■ **Document excerpt**:
-- START --

This is an alternative chess board representation. The information contained in this page has been copied from here. Be careful, the information might not be correct or complete. This page only gives you an overview of this type of chess board representation.

Inspired by Huffman coding, chess positions can be represented with bit patterns in such a way that more common board elements (empty squares and pawns) are stored with less bits than less common board elements:
Empty square = 0
Pawn = 10c
Bishop = 1100c
Knight = 1101c
Rook = 1110c
Queen = 11110c
King = 11111c

Where c is a bit representing the color of the piece (1 = LIGHT, 0 = DARK).

Additional bits are needed for:
50-move rule (7 bits)
en-passant column (4 bits)
color to move (1 bit)
castling rights (4 bits).


Huffman encoding schemes allow a complete board state (starting position) to be represented in just 23 bytes.

For the fifty rule move, a number representing one of 101 possibilities is needed: a pawn was just moved or a piece just captured, a pawn was moved or a piece was captured 1..99 moves ago, or a pawn was moved or a piece captured 100 or more moves ago. This fits in 7 bits.

Any board may have a maximum of 5 seemingly en-passant-capturable pawns. Thus a number representing one of 6 possibilities is needed. This fits in 3 bits.

Trailing empty squares can be omitted. If the last piece is a king, it can by definition be omitted without loss of information, saving six more bits in some cases. The en passant column is only needed when an opportunity seems to exist. Castling rights need be stored only for those rooks for whom it seems permissible.

With the above, a complete board state can be represented in a maximum of 25 bytes (actually 24 and 3 bits extra).

Huffman encodings are fairly CPU intensive, in comparison to other board representations which seek to minimize required processor and memory cycles. However, the small size of the final representation makes this approach well suited to storage of long term knowledge, for instance in storing positions in an opening book, where minimizing the board representation's size is more important than minimizing CPU cycles. Huffman encoded boards are also sometimes used in transposition tables for shallow entries.

-- END --

In the chess board text, which bit pattern represents a knight? The lines below are separate material and do not belong to the chess board text.

■ **Data listing**:
-- START --

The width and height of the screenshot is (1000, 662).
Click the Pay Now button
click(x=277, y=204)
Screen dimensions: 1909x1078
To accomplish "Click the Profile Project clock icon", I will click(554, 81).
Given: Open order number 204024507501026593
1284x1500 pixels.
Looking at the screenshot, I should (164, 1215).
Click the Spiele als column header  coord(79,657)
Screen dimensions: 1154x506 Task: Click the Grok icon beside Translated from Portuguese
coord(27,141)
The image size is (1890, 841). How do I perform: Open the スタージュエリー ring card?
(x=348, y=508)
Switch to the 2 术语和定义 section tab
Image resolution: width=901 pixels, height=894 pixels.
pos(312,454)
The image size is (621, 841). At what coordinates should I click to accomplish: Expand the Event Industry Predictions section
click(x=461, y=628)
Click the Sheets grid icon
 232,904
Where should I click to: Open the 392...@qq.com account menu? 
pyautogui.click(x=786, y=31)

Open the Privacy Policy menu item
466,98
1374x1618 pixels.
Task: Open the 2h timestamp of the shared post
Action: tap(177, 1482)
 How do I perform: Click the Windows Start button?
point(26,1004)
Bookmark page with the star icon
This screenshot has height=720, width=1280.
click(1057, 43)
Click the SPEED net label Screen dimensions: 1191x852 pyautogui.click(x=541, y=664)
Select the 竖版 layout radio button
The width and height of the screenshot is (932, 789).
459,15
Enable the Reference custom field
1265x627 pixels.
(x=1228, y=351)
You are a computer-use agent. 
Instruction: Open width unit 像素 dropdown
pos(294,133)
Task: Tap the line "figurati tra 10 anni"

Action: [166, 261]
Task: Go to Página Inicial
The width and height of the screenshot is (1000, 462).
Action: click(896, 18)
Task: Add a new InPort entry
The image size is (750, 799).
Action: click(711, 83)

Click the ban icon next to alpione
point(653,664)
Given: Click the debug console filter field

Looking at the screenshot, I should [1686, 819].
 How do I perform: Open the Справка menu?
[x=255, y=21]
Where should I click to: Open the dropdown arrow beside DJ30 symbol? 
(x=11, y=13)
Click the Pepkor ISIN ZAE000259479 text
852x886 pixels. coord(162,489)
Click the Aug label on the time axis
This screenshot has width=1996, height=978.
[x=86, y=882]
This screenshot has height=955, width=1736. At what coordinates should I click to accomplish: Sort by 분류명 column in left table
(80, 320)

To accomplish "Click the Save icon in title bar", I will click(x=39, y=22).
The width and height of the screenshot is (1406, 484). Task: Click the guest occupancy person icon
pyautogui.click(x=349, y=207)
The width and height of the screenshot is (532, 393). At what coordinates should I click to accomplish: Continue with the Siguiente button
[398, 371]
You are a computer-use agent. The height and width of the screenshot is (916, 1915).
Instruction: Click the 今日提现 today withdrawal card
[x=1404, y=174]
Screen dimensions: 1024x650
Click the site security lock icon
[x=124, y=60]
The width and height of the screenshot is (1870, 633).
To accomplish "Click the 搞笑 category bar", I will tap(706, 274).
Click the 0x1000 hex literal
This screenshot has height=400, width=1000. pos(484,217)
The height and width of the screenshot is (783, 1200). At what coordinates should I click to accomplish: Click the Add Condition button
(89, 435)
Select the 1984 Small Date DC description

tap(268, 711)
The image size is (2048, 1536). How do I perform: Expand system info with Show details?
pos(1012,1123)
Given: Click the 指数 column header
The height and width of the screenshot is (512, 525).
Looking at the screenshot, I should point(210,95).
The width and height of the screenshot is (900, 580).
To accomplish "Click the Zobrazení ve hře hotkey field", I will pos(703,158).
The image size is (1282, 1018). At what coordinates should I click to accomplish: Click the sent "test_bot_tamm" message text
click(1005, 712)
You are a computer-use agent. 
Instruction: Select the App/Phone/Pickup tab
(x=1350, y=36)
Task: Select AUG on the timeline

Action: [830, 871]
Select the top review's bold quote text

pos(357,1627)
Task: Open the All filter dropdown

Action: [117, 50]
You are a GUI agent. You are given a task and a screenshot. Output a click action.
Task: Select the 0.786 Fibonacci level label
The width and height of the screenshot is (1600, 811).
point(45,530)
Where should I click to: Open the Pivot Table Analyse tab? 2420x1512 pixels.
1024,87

-- END --

■ **Reply to the task**: 1101c, where c is the color bit.